Listed entries =
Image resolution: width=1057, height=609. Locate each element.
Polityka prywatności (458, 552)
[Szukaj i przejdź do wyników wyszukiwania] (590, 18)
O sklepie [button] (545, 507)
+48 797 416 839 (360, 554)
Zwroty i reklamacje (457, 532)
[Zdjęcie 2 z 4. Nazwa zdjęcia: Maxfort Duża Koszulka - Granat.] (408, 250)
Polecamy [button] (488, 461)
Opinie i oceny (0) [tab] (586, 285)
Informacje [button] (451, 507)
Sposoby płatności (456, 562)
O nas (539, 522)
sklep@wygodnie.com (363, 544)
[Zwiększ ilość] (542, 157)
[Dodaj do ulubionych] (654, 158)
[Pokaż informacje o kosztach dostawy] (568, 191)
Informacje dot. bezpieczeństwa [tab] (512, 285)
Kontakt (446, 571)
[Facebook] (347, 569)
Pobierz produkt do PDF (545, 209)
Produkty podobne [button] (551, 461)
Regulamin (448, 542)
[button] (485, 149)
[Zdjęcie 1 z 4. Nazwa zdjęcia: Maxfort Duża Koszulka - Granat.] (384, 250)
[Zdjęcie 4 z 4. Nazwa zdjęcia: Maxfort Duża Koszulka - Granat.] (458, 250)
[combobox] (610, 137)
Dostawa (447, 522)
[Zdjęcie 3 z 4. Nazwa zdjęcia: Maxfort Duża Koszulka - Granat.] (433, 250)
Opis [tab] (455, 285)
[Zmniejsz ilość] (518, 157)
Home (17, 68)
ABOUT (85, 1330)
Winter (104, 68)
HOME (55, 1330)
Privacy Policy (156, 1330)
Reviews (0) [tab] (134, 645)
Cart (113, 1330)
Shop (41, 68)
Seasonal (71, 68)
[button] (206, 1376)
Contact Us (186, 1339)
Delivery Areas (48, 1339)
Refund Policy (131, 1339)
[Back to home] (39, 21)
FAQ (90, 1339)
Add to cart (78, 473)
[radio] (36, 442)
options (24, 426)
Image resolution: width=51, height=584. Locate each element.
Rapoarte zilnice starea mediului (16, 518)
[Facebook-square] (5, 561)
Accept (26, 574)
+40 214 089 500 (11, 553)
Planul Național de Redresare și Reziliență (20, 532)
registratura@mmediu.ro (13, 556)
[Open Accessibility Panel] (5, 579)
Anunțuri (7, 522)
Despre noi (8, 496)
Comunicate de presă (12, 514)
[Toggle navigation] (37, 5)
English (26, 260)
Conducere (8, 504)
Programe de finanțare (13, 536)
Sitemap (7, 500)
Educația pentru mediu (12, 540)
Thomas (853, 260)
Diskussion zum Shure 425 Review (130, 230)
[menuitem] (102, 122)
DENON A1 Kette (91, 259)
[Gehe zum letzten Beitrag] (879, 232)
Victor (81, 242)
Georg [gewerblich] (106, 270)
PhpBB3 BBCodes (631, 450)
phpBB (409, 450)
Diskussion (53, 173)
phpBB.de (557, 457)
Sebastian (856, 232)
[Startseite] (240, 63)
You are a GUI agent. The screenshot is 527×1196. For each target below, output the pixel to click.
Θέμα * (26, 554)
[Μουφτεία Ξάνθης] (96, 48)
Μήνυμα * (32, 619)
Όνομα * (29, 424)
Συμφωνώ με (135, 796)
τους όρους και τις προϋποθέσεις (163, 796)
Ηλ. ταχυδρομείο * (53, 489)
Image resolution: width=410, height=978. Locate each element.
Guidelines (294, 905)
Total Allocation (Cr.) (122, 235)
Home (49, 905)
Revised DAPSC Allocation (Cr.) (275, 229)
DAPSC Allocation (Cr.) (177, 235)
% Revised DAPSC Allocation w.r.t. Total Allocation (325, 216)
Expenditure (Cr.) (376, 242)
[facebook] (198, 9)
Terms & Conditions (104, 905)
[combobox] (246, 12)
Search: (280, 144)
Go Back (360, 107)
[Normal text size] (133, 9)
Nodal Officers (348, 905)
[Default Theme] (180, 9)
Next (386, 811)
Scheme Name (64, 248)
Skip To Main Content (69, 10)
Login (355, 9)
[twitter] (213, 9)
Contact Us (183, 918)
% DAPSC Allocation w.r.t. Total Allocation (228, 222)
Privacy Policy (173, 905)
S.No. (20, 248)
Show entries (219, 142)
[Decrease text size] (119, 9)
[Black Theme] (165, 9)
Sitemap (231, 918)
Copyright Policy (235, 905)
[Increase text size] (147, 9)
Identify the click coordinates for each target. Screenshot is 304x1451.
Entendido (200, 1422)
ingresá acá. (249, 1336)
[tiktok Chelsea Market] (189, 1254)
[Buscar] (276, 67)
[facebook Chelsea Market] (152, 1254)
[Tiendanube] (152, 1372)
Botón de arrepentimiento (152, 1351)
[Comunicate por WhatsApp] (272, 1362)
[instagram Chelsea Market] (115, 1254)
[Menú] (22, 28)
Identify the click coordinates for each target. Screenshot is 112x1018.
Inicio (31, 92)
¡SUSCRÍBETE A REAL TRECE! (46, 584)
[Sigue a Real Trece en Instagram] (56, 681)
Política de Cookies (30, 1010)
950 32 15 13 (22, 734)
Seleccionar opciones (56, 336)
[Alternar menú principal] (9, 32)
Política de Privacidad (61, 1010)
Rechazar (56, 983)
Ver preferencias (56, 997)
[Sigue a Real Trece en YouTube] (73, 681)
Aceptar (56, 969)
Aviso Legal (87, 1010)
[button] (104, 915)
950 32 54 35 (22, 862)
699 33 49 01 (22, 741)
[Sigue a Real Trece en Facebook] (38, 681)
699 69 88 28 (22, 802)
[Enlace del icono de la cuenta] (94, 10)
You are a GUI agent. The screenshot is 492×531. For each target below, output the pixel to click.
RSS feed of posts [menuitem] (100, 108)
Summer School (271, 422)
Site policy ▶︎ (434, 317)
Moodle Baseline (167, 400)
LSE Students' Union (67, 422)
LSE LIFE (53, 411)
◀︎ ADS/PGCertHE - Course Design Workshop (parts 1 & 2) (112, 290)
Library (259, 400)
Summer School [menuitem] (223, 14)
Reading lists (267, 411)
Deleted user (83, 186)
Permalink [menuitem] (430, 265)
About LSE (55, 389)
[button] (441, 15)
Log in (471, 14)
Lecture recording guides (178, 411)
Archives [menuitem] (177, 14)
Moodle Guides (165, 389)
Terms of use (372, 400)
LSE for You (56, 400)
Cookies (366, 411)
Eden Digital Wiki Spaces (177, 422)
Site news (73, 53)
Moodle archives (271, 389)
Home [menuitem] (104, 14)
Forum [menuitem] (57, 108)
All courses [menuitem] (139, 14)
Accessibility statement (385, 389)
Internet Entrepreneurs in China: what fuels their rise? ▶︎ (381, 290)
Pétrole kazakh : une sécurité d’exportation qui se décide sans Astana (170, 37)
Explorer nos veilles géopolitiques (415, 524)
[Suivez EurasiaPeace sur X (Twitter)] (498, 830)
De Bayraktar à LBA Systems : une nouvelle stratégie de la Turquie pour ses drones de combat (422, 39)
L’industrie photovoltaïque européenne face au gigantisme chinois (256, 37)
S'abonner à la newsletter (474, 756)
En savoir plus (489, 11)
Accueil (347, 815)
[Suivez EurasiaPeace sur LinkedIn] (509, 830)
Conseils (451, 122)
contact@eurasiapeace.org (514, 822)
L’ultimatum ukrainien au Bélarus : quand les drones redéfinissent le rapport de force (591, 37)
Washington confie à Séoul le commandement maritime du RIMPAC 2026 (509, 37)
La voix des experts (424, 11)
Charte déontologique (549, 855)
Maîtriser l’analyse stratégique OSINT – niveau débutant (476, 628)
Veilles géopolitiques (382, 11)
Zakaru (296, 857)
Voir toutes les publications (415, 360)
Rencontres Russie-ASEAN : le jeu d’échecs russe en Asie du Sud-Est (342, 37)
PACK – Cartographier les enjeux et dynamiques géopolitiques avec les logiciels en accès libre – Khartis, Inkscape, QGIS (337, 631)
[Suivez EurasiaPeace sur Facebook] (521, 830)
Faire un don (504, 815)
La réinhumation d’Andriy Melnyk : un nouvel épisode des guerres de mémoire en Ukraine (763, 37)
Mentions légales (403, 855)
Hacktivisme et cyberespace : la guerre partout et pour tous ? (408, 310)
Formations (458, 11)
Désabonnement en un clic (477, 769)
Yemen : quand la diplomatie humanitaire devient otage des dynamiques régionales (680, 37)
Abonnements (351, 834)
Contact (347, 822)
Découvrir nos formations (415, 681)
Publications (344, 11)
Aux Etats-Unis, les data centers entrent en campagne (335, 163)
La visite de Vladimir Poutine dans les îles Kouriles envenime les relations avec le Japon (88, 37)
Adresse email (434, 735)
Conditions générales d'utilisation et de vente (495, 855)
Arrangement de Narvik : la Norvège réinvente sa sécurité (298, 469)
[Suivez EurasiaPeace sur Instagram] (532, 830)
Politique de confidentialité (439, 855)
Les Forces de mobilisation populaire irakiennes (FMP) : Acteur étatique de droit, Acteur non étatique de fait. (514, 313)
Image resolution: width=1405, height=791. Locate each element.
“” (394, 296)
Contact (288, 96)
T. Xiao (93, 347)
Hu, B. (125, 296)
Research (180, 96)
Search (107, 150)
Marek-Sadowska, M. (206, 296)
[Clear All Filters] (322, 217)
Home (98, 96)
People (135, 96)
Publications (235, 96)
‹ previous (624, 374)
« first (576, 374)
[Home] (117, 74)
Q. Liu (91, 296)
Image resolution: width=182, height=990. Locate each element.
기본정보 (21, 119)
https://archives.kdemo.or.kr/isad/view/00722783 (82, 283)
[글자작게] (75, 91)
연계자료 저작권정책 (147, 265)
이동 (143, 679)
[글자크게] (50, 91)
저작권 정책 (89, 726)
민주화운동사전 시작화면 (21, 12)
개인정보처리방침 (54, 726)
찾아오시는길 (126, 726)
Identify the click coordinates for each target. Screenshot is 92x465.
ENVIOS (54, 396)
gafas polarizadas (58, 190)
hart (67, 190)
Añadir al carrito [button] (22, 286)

Short problem = Rewrite the records above, from the line with "[Suivez EurasiaPeace sur Facebook] (521, 830)" to the line with "Hacktivisme et cyberespace", as a two-column CSV with the header input,output. Give one row per record, put each field in double quotes, and replace any line breaks inside a field with spaces.

The result =
input,output
"[Suivez EurasiaPeace sur Facebook]","(521, 830)"
"Faire un don","(504, 815)"
"La réinhumation d’Andriy Melnyk : un nouvel épisode des guerres de mémoire en Ukraine","(763, 37)"
"Mentions légales","(403, 855)"
"Hacktivisme et cyberespace : la guerre partout et pour tous ?","(408, 310)"